Beyond that, senators, representatives and aides say additional steps to tighten security are unlikely absent specific threats.

In a phone interview Monday from a snowy Minnesota-North Dakota border, Sen. Amy Klobuchar (D-Minn.) said she was on her way to a meeting with business leaders.

“I’m not changing,” Klobuchar said. “I have 13 public events on Monday and Tuesday and we’re in the middle of them. … I don’t think you can just go behind closed doors and not meet with your constituents.”

Rep. Bill Pascrell (D-N.J.), a former mayor of Paterson, said he “never once” used a bodyguard or other security during his six years running the city, and he wouldn’t accept one now.

“There are a lot of nut cases out there, no question about it; we all know,” Pascrell said. “But we cannot change the way we do our duty.”

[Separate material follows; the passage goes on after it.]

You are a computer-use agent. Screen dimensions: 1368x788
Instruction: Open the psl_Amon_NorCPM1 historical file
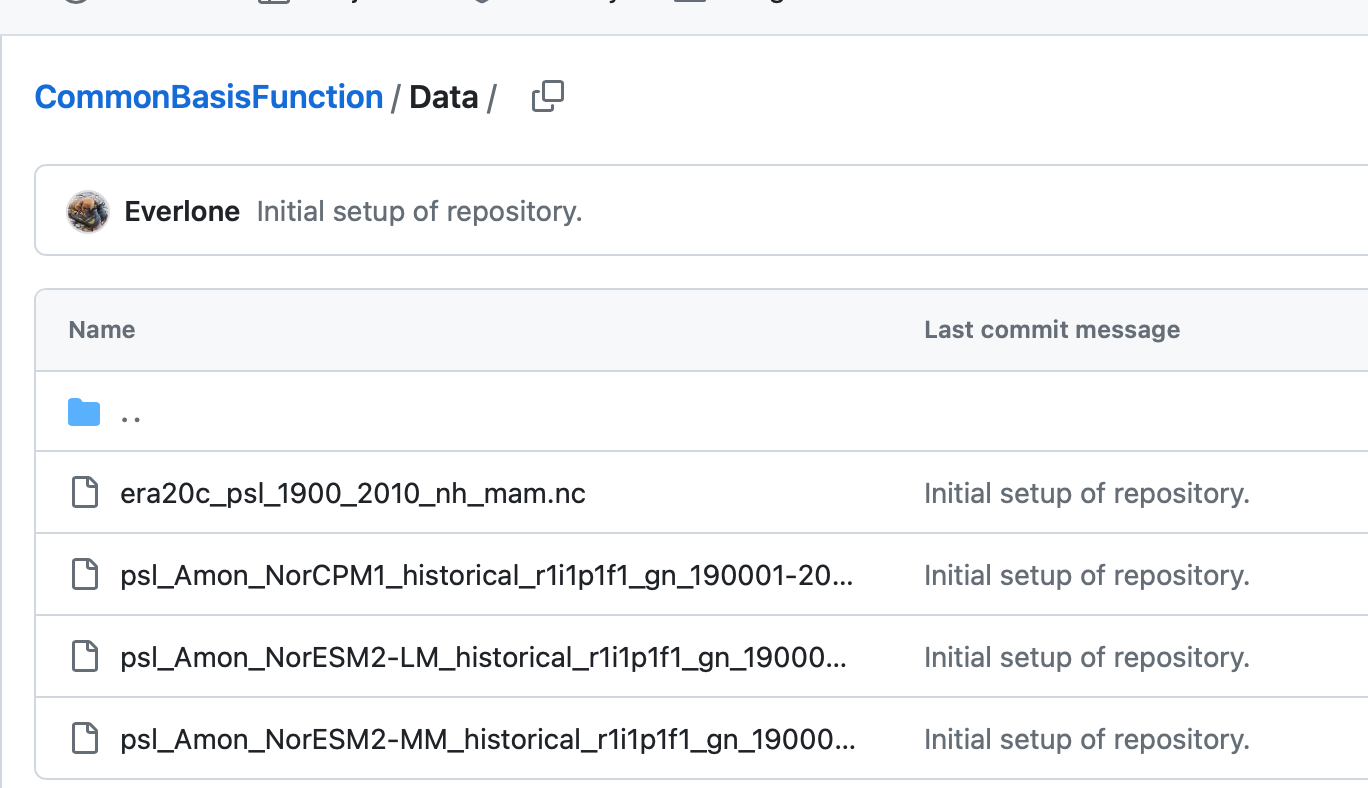(486, 575)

House Intelligence Committee Chairman Mike Rogers (R-Mich.), a former FBI agent, and his staff received threats in 2007, including a break-in at his Lansing office and chalk outlines — like those from victims at crime scenes — drawn on the sidewalk. Rogers said he reviewed the security situation with members of his staff and family at that time but the threat later went away.

“My thing at the time was that we don’t give them what they want, don’t stop doing our job of representing the people of our district,” Rogers said of the incident. He rejected calls for extensive new security measures for rank-and-file lawmakers but said all members must be aware of their “security profile at all times” and act accordingly.

Cohen gave a lot of thought to security risks for members of Congress well before the Arizona shootings.

The catalyst was a truTV series called “Conspiracy Theory,” which once focused on his bill that would have established emergency operations centers on military bases to provide assistance during emergencies and natural disasters. But the show, hosted by former Minnesota Gov. Jesse Ventura, alleged that the bill would create “concentration camps” run by the Federal Emergency Management Agency. It featured images of Holocaust victims wearing Stars of David and was viewed tens of thousands of times on YouTube.

The man who approached Cohen Sunday referred to the show, asking him why he wanted to put people in concentration camps. Cohen said of course the bill wouldn’t do that and tried to explain his idea but wasn’t sure he was getting through.

In December, Cohen wrote an op-ed published in Roll Call warning that “lazy, irresponsible and fear-mongering programming” by the media could cause someone to get hurt — a warning that resonated in the aftermath of the shootings.

Cohen said he won’t do his job much differently than before, with one exception: At his next town hall meeting, police officers will stand in the front of the room rather than blend into the crowd as they usually do.

“It is for my protection but also for the public’s protection,” Cohen said. “If a policeman had been with Gabby, he might not have been able to stop [the gunman], but you wouldn’t have had [so many] people shot.”

John Bresnahan, Richard E. Cohen and Manu Raju contributed.